In der ÖVP-Zentrale bereitet sich Sebastian Kurz auf seine Erklärung vor der Presse vor. Für die Journalisten, Fotografen und Kameraleute, die an diesem Tag besonders zahlreich erschienen sind, ist ein kleines Buffet angerichtet. Es ist knapp vor zehn Uhr: Es gibt Semmerln mit Fleischlaberl oder Schnitzerl. Und Süßes. Kein grünes Salatblatt trübt das Buffet. "Das wird sich auch ändern", bedauert ein Fotograf und greift zum Fleischlaberl, "mit den Grünen gibt's dann sicher Tofuweckerln."

Wehmut und leichte Skepsis

Kurz kommt pünktlich. Und er holt erst einmal weit aus, bevor er endlich verkündet, dass die ÖVP erwartungsgemäß die Grünen zu Koalitionsverhandlungen einladen werde. Er könne verstehen, dass viele schon heute Gewissheit haben wollen, wie eine künftige Regierung aussehen werde, aber diese Gewissheit könne es noch nicht geben. Die Verhandlungen seien "ergebnisoffen", das wird Kurz noch mehrfach betonen.

Zuvor aber gibt es noch einen Rückblick, der Ex-Kanzler würdigt seinen Wahlerfolg, immerhin plus sechs Prozentpunkte. Das sei doch ein klarer Auftrag zur Regierungsbildung. Noch einmal bedauert Kurz ausdrücklich, dass sich die Freiheitlichen zurückgezogen haben und nicht zu Koalitionsgesprächen zur Verfügung stehen. Die SPÖ streift er nur kurz, mit den Neos gehe sich ohnedies keine Mehrheit aus, also: Grüne.

Einstimmiger Beschluss

Der Beschluss innerhalb der Partei sei einstimmig gefallen, auch wenn er formal gar keine Absicherung durch den Parteivorstand braucht. Er habe erst mit den Landesparteichefs, dann mit den Bündeobleuten gesprochen. Alle stünden hinter ihm und der Entscheidung, es erst einmal mit den Grünen zu probieren.

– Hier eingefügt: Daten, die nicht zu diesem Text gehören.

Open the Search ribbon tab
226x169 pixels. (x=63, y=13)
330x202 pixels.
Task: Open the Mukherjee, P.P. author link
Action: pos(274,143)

"Damit da kein Missverständnis entsteht", sagt Kurz, "das ist noch kein Abschluss, kein Endergebnis." Die Verhandlungen würden nicht einfach, und der ÖVP-Chef steckt schon einmal das Terrain ab: Die Grünen haben eine sehr klare Position, was den Klimaschutz betritt, dafür seien sie auch gewählt worden, das sei zu respektieren. Die ÖVP hingegen habe sehr klare Positionen, was die Migration, den Wirtschaftsstandort und die Steuerpolitik betreffe. Gemeint ist: Hier würden sich Kurz und Co von den Grünen sicher nicht dreinreden lassen. Hier will er seine bisherige Position nicht ändern.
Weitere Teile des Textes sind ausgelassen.